From the Back Cover
About the Author
Excerpt. © Reprinted by permission. All rights reserved.
By Bruce Schneier
There are two kinds of cryptography in this world: cryptography that will stop your kid sister from reading your files, and cryptography that will stop major governments from reading your files. This book is about the latter.
If I take a letter, lock it in a safe, hide the safe somewhere in New York, and then tell you to read the letter, that's not security. That's obscurity. On the other hand, if I take a letter and lock it in a safe, and then give you the safe along with the design specifications of the safe and a hundred identical safes with their combinations so that you and the world's best safecrackers can study the locking mechanism--and you still can't open the safe and read the letter, that's security.
For many years, this sort of cryptography was the exclusive domain of the military. The United States' National Security Agency (NSA), and their counterparts in the former Soviet Union, England, France, Israel, and elsewhere, have spent billions of dollars in the very serious game of securing their own communications while trying to break everyone else's. Private individuals, with far less expertise and budget, have been powerless to protect their own privacy against these governments.
During the last 20 years, public academic research in cryptography has exploded. While classical cryptography has been long used by ordinary citizens, since World War II computer cryptography was the exclusive domain of the world's militaries. Today, state-of-the-art computer cryptography is practised outside the secured walls of the military agencies. The layperson can now employ security practices that can protect against the most powerful of adversaries--security that may protect against military agencies for years to come.
Do average people really need this kind of security? Yes. They may be planning a political campaign, discussing taxes, or having an illicit affair. They may be designing a new product, discussing a marketing strategy, or planning a hostile business takeover. Or they may be living in a country that does not respect the rights of privacy of its citizens. They may be doing something that they feel shouldn't be illegal, but is. For whatever reason, the data and communications are personal, private, and no one else's business.
The lesson here is that it is insufficient to protect ourselves with laws; we need to protect ourselves with mathematics. Encryption is too important to be left solely to governments. This book gives you the tools you need to protect your own privacy; cryptography products may be declared illegal, but the information will never be.
How to Read This Book
I wrote Applied Cryptography to be a both a lively introduction to the field of cryptography and a comprehensive reference work. I have tried to keep the text readable without sacrificing accuracy. This book is not intended to be a mathematical text. Although I have not deliberately given any false information, I do play fast and loose with theory. For those interested in formalism, there are copious references to the academic literature.
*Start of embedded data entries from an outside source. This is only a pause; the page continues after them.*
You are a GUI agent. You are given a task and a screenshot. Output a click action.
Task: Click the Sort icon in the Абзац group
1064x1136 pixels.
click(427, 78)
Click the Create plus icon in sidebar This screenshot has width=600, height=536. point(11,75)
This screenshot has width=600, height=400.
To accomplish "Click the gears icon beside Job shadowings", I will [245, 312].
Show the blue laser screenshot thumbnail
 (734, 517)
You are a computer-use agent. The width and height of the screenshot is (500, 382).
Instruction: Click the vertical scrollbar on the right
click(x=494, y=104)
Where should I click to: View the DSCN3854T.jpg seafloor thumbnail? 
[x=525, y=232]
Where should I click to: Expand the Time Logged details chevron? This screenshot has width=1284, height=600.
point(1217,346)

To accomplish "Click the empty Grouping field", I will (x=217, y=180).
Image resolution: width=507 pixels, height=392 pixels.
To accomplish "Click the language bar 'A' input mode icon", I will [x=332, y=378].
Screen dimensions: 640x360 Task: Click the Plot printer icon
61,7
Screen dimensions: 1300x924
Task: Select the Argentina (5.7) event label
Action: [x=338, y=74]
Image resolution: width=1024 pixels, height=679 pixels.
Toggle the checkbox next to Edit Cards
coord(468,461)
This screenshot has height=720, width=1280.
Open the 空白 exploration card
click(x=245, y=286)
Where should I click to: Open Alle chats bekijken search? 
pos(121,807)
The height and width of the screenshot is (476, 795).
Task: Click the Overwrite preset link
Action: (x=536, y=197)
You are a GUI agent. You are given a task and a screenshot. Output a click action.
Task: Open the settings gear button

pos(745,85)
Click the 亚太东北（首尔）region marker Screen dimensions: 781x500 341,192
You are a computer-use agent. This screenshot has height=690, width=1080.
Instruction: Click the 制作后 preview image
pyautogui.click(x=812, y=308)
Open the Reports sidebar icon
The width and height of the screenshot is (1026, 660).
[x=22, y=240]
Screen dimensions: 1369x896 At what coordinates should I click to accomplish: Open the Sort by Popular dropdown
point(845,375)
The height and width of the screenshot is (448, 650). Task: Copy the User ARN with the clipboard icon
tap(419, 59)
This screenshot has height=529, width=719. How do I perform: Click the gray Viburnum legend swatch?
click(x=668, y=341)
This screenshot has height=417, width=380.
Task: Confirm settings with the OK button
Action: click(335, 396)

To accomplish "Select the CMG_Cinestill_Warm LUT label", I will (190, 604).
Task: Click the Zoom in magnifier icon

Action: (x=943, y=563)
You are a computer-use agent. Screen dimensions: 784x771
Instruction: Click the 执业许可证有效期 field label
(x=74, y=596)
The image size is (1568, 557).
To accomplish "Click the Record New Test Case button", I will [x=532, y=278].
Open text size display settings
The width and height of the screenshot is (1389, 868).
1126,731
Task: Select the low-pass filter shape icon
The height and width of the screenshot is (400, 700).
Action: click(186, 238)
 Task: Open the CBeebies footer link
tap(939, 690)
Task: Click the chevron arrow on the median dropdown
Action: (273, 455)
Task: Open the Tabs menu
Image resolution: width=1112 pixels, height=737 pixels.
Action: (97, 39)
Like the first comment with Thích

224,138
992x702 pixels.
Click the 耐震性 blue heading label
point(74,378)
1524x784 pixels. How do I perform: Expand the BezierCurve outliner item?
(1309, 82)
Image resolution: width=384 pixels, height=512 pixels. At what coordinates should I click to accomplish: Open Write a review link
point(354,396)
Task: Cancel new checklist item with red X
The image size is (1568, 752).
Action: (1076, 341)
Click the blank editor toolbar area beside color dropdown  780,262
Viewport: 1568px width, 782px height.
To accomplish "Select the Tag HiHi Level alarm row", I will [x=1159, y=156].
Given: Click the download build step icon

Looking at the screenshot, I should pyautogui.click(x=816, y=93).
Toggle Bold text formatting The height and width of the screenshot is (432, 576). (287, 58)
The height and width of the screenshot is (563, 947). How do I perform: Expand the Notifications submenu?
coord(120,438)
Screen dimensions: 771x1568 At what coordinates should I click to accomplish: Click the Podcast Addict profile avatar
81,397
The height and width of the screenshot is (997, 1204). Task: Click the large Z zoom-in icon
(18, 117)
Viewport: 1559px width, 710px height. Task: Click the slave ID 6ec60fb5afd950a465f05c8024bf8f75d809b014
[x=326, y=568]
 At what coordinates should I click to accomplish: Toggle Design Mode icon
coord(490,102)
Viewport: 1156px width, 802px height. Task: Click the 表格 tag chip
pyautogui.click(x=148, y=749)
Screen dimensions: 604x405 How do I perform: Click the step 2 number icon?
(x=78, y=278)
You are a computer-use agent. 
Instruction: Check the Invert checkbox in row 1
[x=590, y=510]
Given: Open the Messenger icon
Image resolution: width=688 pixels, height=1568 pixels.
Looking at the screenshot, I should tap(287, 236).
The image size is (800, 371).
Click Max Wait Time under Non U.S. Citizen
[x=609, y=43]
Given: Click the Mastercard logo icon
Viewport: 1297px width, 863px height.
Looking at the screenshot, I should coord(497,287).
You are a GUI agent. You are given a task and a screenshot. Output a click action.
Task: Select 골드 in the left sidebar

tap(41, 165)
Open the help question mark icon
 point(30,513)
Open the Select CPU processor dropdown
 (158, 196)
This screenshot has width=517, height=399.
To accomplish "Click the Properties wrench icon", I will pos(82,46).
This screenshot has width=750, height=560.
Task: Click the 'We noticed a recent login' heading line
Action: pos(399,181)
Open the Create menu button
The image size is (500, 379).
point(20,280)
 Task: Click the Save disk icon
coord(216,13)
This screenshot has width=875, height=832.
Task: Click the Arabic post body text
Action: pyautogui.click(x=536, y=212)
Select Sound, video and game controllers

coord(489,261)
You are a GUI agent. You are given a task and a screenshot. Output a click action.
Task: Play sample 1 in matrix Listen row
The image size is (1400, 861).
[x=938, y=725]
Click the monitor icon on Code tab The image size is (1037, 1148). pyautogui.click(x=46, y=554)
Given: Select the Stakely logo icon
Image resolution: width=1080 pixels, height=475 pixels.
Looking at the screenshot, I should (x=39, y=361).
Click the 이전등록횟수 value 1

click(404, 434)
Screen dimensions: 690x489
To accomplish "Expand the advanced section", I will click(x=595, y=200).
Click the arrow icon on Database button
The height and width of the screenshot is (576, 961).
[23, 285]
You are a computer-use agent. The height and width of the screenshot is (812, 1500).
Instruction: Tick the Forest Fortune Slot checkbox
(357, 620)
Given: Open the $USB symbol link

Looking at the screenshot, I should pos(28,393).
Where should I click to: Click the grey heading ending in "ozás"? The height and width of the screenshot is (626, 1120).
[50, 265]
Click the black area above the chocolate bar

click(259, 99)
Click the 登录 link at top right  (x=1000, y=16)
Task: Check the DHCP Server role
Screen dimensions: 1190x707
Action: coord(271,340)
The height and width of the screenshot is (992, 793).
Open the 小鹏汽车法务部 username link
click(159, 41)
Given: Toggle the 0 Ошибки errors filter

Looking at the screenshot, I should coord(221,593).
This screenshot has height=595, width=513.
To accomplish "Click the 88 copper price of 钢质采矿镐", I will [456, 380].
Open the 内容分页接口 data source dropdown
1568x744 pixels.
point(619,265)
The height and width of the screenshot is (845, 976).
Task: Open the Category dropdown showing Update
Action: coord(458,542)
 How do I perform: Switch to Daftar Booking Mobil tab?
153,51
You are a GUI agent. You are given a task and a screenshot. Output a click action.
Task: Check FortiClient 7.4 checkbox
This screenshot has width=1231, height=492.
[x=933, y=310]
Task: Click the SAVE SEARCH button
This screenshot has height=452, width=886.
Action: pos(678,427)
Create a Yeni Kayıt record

Chapter 1 introduces cryptography, defines many terms, and briefly discusses pre-computer cryptography.
Chapters 2 through 6 (Part I) describe cryptographic protocols: what people can do with cryptography. The protocols range from the simple (sending encrypted messages from one person to another) to the complex (flipping a coin over the telephone) to the esoteric (secure and anonymous digital money exchange). Some of these protocols are obvious; others are almost amazing. Cryptography can solve a lot of problems that most people never realized it could.
Chapters 7 through 10 (Part II) discuss cryptographic techniques. All four chapters in this section are important for even the most basic uses of cryptography. Chapters 7 and 8 are about keys: how long a key should be in order to be secure, how to generate keys, how to store keys, how to dispose of keys, and so on. Key management is the hardest part of cryptography and often the Achilles' heel of an otherwise secure system. Chapter 9 discusses different ways of using cryptographic algorithms, and Chapter 10 gives the odds and ends of algorithms: how to choose, implement, and use algorithms.
Chapters 11 through 23 (Part III) list algorithms. Chapter 11 provides the mathematical background. This chapter is only required if you are interested in public-key algorithms. If you just want to implement DES (or something similar), you can skip ahead. Chapter 12 discusses DES: the algorithm, its history, its security, and some variants. Chapters 13, 14, and 15 discuss other block algorithms; if you want something more secure than DES, skip to the section on IDEA and triple-DES. If you want to read about a bunch of algorithms, some of which may be more secure than DES, read the whole chapter. Chapters 16 and 17 discuss stream algorithms. Chapter 18 focuses on one-way hash functions; MD5 and SHA are the most common, although I discuss many more. Chapter 19 discusses public-key encryption algorithms, chapter 20 discusses public-key digital signature algorithms, chapter 21 discusses public-key identification algorithms, and chapter 22 discusses public-key key exchange algorith! ms. The important algorithms are RSA, DSA, Fiat-Shamir, and Diffie-Hellman, respectively. Chapter 23 has more esoteric public-key algorithms and protocols; the math in this chapter is quite complicated, so wear your seat belt.
Chapters 24 and 25 (Part IV) turn to the real world of cryptography. Chapter 24 discusses some of the current implementations of these algorithms and protocols, while chapter 25 touches on some of the political issues surrounding cryptography. These chapters are by no means intended to be comprehensive.